Let me conclude with a warning first issued by one of Western civilization’s greatest atheists, the German philosopher Friedrich Nietzsche. The ideas that define Western civilization, Nietzsche said, are based on Christianity. Because some of these ideas seem to have taken on a life of their own, we might have the illusion that we can abandon Christianity while retaining them. This illusion, Nietzsche warns us, is just that. Remove Christianity and the ideas fall too.

Consider the example of Europe, where secularization has been occurring for well over a century. For a while it seemed that secularization would have no effect on European morality or social institutions. Yet increasingly today there is evidence of the decline of the nuclear family. Overall birthrates have plummeted, while rates of divorce and out-of-wedlock births are up.

Nietzsche also warned that, with the decline of Christianity, new and opposing ideas would arise. We see these today in demands for the radical redefinition of the family, the revival of eugenic theories, and even arguments for infanticide.

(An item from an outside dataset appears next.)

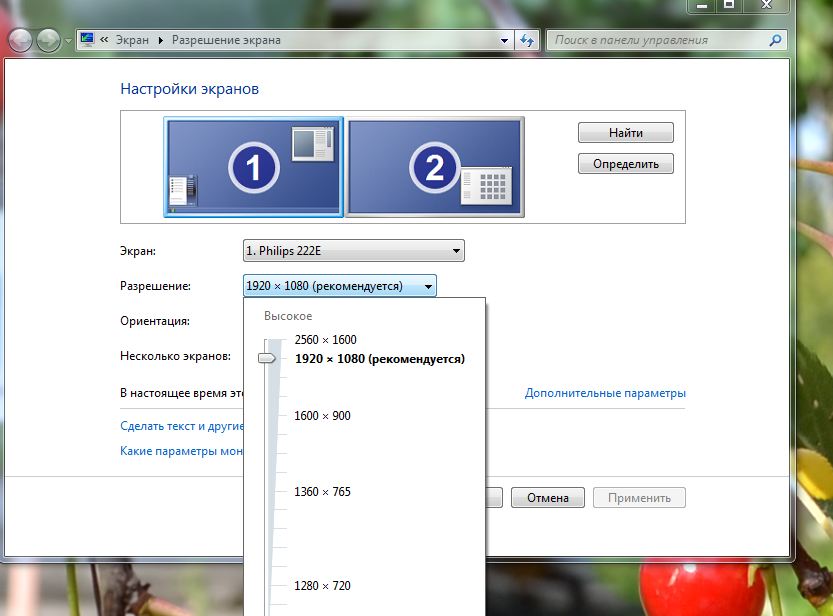This screenshot has width=833, height=616.
Task: Click the resolution slider thumb
Action: 268,358
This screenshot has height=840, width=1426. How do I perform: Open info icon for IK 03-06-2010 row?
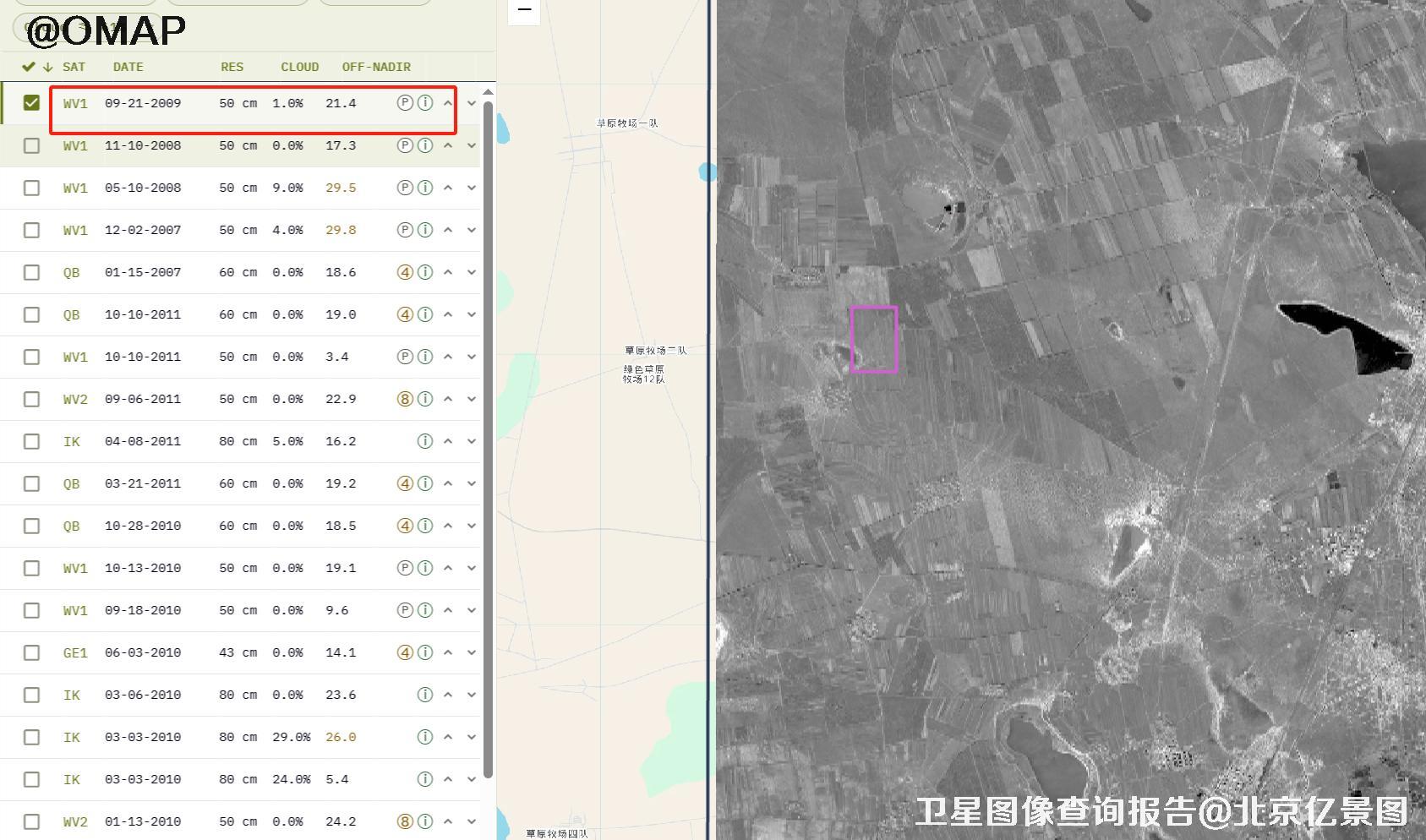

In sum, the eradication of Christianity—and of organized religion in general—would also mean the gradual extinction of the principles of human dignity. Consider human equality. Why do we hold to it? The Christian idea of equality in God’s eyes is undeniably largely responsible. The attempt to ground respect for equality on a purely secular basis ignores the vital contribution by Christianity to its spread. It is folly to believe that it could survive without the continuing aid of religious belief.
If we cherish what is distinctive about Western civilization, then—whatever our religious convictions—we should respect rather than denigrate its Christian roots.